Les éditeurs de solutions de sécurité Kaspersky et Symantec ont chacun de leur côté rapporté cette semaine leur analyse d'une plateforme de cyber-espionnage désignée sous le nom de Sauron ou ProjectSauron, qui s’en prend depuis plusieurs années à des cibles gouvernementales en y traquant les communications chiffrées. Celle-ci opère avec des outils personnalisés pour chacune de ses cibles, ce qui lui a permis de déjouer les solutions de protection informatique habituelles. Une trentaine de victimes ont été identifiées dans des organisations liées à la fourniture de services publics. Kaspersky en a repéré en Russie, en Iran, au Rwanda et, peut-être, dans des pays italophones. Symantec cite également la Russie, ainsi qu'une compagnie aérienne en Chine, une ambassade en Belgique et une organisation en Suède.

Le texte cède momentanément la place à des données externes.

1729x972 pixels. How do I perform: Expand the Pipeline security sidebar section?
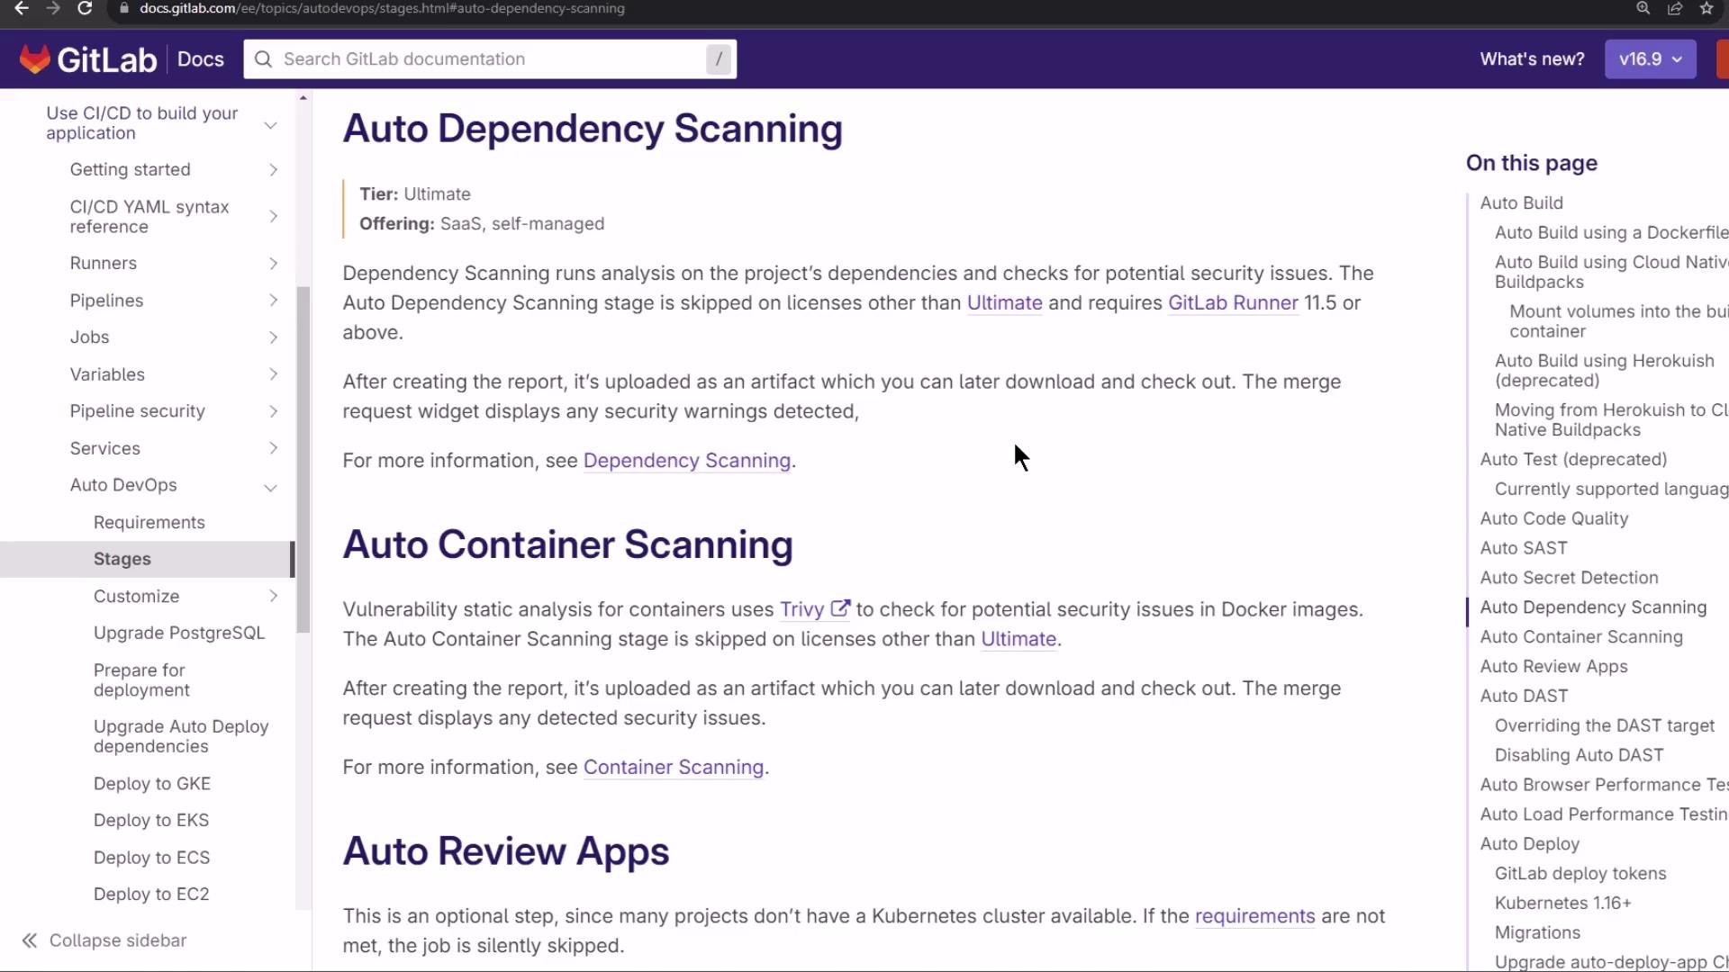tap(273, 411)
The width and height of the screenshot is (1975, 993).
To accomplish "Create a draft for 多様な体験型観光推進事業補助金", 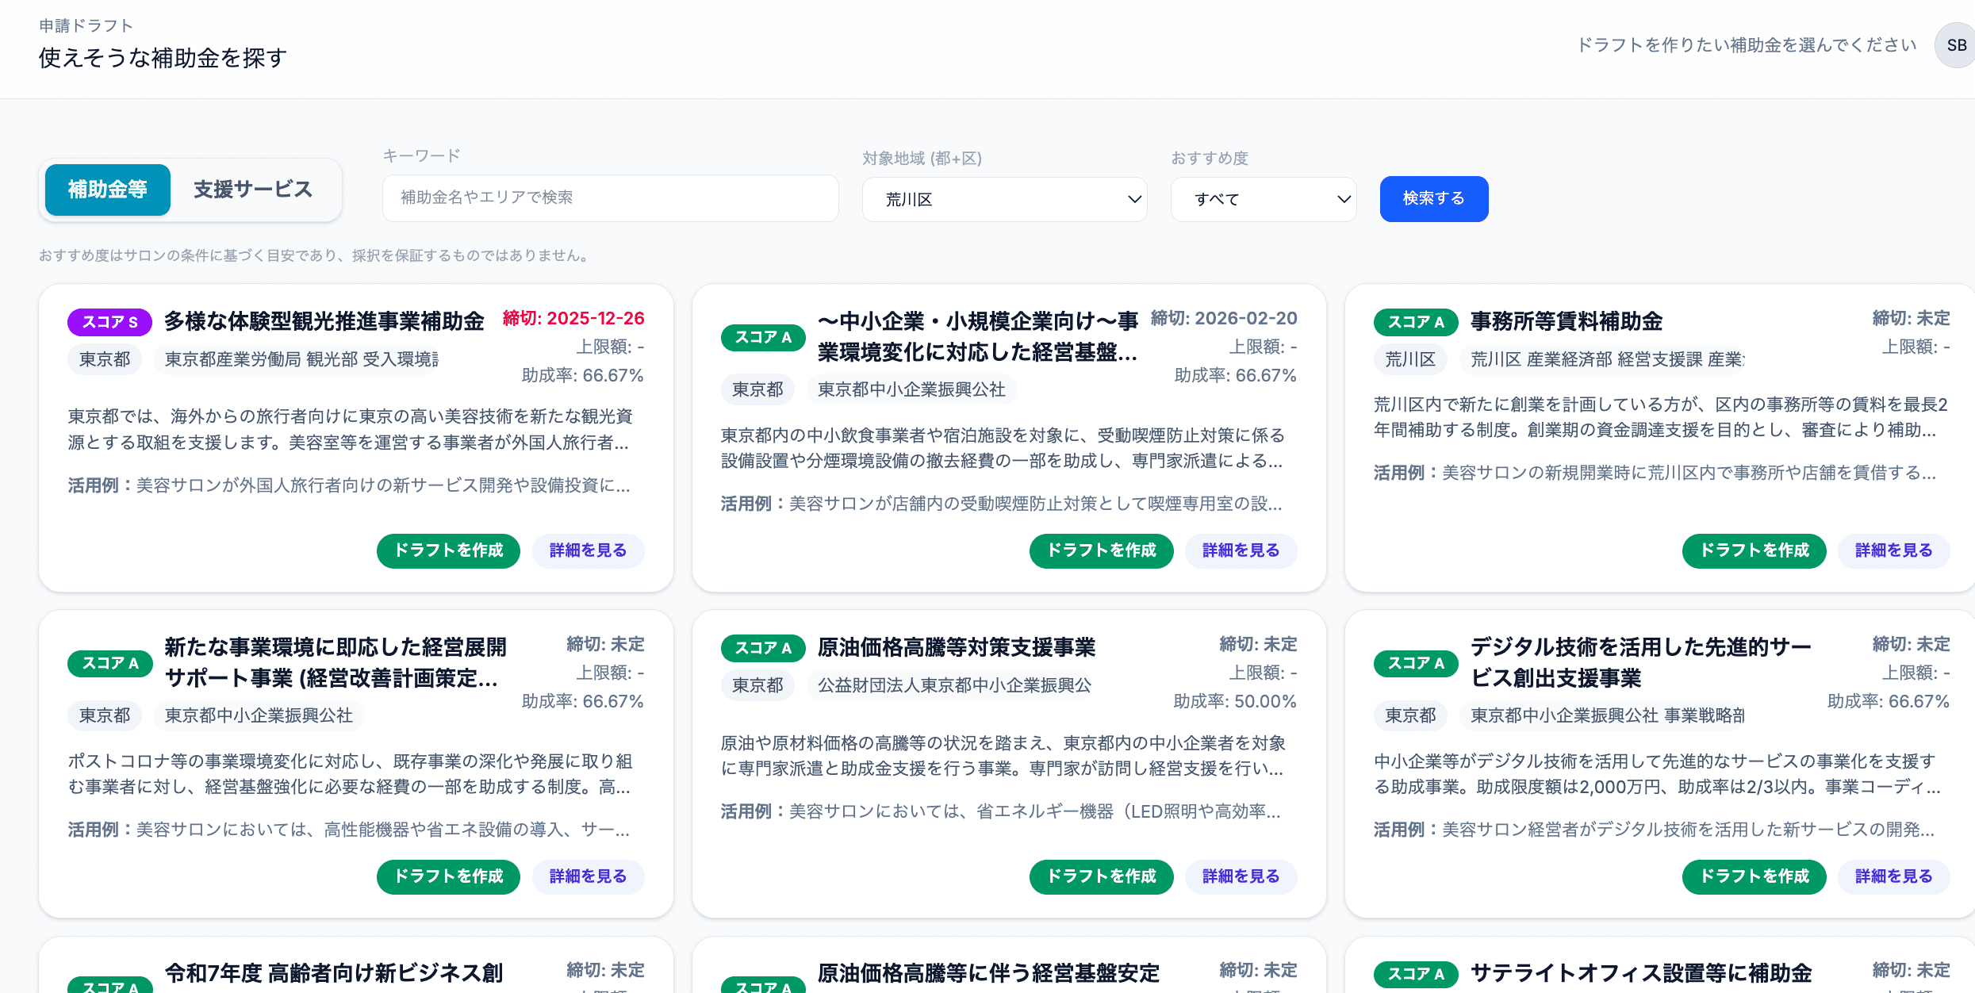I will pos(447,550).
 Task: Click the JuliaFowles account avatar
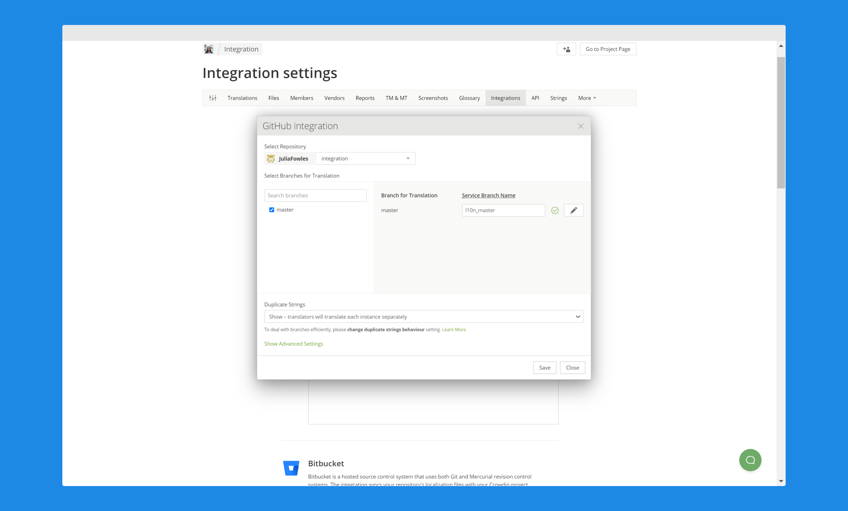[271, 159]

Actif depuis octobre 2011, le groupe qui conduit ces opérations de cyber-espionnage sous le nom de Strider a fait profil bas jusque-là, explique Symantec. Il utilise une composante du malware Remsec dont le code contient une référence à Sauron, le personnage maléfique créé par Tolkien. A ce jour, l'éditeur a trouvé des preuves d’infection dans 36 ordinateurs au sein de sept organisations différentes. Le malware Remsec utilisé par Strider est conçu de façon modulaire, indique-t-il. « Ses modules fonctionnent ensemble comme un framework qui fournit aux attaquants un contrôle complet sur l’ordinateur infecté, leur permettant d’évoluer dans le réseau, d’exfiltrer des données et de déployer les modules personnalisés dont ils ont besoin ». Symantec a identifié plusieurs modules énumérés dans un billet.

Sauron multiplie les voies d'exfiltration des données

Kaspersky a de son côté détecté Sauron en septembre 2015, à la suite d’une anomalie repérée sur le réseau d’un client. Il confirme que le programme utilise des techniques uniques. En particulier, Sauron ne reproduit pas ses modèles et « ses implants et infrastructures s’adaptent spécifiquement à chaque cible sans jamais être réutilisés », détaille-t-il dans un communiqué. Par ailleurs, ProjectSauron multiplie les voies d’exfiltration des données qu’il dérobe en utilisant des canaux légitimes, ce qui lui évite d’être repéré et lui permet d’opérer sur de longues durées. Pour Kaspersky, tout cela relève d’intervenants expérimentés qui ont étudié et réutilisé, en les améliorant, des méthodes mises en œuvre par de précédentes offensives telles que Duqu, FlameEquation et Regin.

En résumé, Kaspersky décrit Sauron en six caractéristiques principales. Premièrement, le malware présente une empreinte différente pour chaque cible, ce qui ne facilite pas sa détection puisqu’il n’est dès lors pas possible de se référer à des indicateurs de compromission communs. Deuxièmement, les logiciels implantés utilisent des scripts de mise à jour de logiciels légitimes et fonctionnent comme des backdoors, en téléchargeant des modules ou en exécutant des commandes en mémoire. Troisièmement, ProjectSauron recherche en priorité un certain logiciel de chiffrement client-serveur assez rare, utilisé par certaines des organisations qu’il cible pour sécuriser leurs échanges. Quatrièmement, les outils de bas niveau implantés sont orchestrés par des scripts Lua de haut niveau, comme on l’a vu avec Flame et Animal Farm. Cinquièmement, les réseaux physiquement isolés ne sont pas à l’abri puisque ProjectSauron passe par des clés USB préparées à cet effet, comportant des « compartiments » où cacher les données volées. Enfin, sixième caractéristique, Sauron met en œuvre différentes voies d’exfiltration des données en utilisant des canaux légitimes (tels que les e-mails ou le DNS) qui dissimulent les données volées aux victimes dans le flot du trafic quotidien.